L’originalité de cette édition, qui associe l’artiste le plus excentrique du XXème siècle et l’illustre auteur de la langue italienne, permet d’apprécier le résultat de l’appropriation d’un grand texte de la littérature médiévale par l’univers singulier et déluré de Dalí. Son style très étiré transforme les personnages et les couleurs : les figures humaines deviennent éthériques, les couleurs, par l’aquarelle, se diluent pour perdre en vivacité mais gagner en volume. Tour à tour par des rondeurs célestes ou des coulures anxiogènes, Dalí glisse dans son dessin autant de références aux madones de la Renaissance qu’au surréalisme du XXème siècle dont il est l’un des plus grands représentants.
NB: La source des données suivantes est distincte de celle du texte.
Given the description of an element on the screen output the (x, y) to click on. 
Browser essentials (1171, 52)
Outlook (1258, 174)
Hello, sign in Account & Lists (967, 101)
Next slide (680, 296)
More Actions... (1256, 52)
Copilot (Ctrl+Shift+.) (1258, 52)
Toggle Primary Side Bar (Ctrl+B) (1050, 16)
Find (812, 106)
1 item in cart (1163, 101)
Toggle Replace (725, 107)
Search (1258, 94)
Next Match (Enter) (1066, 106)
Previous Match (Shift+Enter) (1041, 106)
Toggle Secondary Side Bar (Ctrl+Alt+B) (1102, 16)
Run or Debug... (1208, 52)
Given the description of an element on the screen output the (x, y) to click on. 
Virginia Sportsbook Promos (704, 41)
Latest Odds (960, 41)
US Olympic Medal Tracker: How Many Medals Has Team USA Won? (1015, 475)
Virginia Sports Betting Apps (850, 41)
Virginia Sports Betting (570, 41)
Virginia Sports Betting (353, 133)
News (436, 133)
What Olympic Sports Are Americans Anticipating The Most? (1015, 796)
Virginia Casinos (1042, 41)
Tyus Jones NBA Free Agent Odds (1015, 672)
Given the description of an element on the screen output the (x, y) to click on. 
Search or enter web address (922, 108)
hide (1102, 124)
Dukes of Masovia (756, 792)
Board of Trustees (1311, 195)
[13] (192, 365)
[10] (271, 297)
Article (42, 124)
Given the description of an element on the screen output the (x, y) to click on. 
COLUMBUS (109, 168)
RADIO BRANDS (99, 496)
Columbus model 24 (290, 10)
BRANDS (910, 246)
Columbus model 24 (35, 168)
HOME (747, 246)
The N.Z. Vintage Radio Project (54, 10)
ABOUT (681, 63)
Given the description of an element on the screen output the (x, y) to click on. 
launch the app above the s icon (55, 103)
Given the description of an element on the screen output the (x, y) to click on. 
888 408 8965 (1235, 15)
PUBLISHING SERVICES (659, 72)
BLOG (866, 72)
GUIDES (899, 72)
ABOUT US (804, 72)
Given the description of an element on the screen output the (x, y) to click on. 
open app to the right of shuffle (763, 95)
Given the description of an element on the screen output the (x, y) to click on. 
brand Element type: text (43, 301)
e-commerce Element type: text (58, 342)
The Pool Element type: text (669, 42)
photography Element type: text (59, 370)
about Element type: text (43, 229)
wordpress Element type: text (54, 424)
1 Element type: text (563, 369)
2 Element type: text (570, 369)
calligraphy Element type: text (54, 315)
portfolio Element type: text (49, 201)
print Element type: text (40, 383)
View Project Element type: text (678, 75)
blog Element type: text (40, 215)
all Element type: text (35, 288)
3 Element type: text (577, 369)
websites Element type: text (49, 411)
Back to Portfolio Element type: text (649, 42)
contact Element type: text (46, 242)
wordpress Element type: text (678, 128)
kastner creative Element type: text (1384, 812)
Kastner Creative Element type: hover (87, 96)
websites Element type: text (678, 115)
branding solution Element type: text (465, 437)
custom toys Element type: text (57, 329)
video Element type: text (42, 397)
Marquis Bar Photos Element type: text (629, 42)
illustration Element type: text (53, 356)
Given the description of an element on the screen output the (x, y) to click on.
Composé au début du XIVème siècle (entre 1303 et 1321), la Divine Comédie est un poème divisé en trois parties : l’Enfer, le Purgatoire et le Paradis. Chacune est composée de trente-trois chants, à l’exception d’un chant inaugural supplémentaire pour l’Enfer. Le poème raconte le voyage de l’auteur dans l’au-delà chrétien à travers sa descente aux Enfers, la traversée du Purgatoire jusqu’à l’ascension au Paradis et son accession à la divinité. Dante, lui-même narrateur, raconte son égarement et la perte de sa foi, puis son pèlerinage par les mondes spirituels pour retrouver le droit chemin. Dans les deux premières parties, il est guidé par le poète antique Virgile, envoyé par Béatrice, la jeune femme aimée, qui, à sa mort, a intercédé auprès de Dieu pour libérer Dante de ses péchés, puis lui montrera le chemin du Paradis. Virgile en tant que poète le plus sage de l’Antiquité, est ici une allégorie de la raison, nécessaire pour éviter la perdition mais hélas insuffisante pour arriver jusqu’à Dieu ; la foi, que Béatrice représente, est ici fondamentale et permet à Dante d’accéder à la sainte Trinité.
L’illustration du texte de Dante constitue pour l’artiste espagnol un travail de longue haleine – une dizaine d’années – et a connu quelques péripéties. En 1950, la Libreria dello Stato, à Rome, commande à l’artiste espagnol une version de luxe illustrée de la Divine Comédie : cent aquarelles pour les cent chants du poème. Une partie du travail est exposée à partir de 1951 à Rome, tandis que Dalí continue de plancher sur le texte de Dante. Cependant, au bout de quelques années, le gouvernement italien s’offusque que la commande ait été passée à un artiste étranger : le texte de la Divine Comédie doit être illustré par un artiste italien. Le contrat est rompu, Dalí devient le seul propriétaire de son œuvre. Les droits et l’exclusivité en sont achetés par les éditions des Heures Claires en 1959. La gravure sur bois des aquarelles, par Raymond Jacquet, et l’impression sont réalisées sous la direction de Jean Estrade. L’intégralité des aquarelles de Dalí sera exposée au musée Galliera à Paris en 1960.
Le texte de Dante, qui offre un éclairage important sur la conception du monde au temps médiéval, modelée par l’Eglise catholique romane, trouve, avec le talent artistique de Dalí, une résonance nouvelle. Cet ouvrage des éditions des Heures Claires constitue un exemple sophistiqué de la manière par laquelle le style éclectique et décalé de l’artiste espagnol vient enrichir et sublimer l’antique et complexe écriture allégorique de Dante.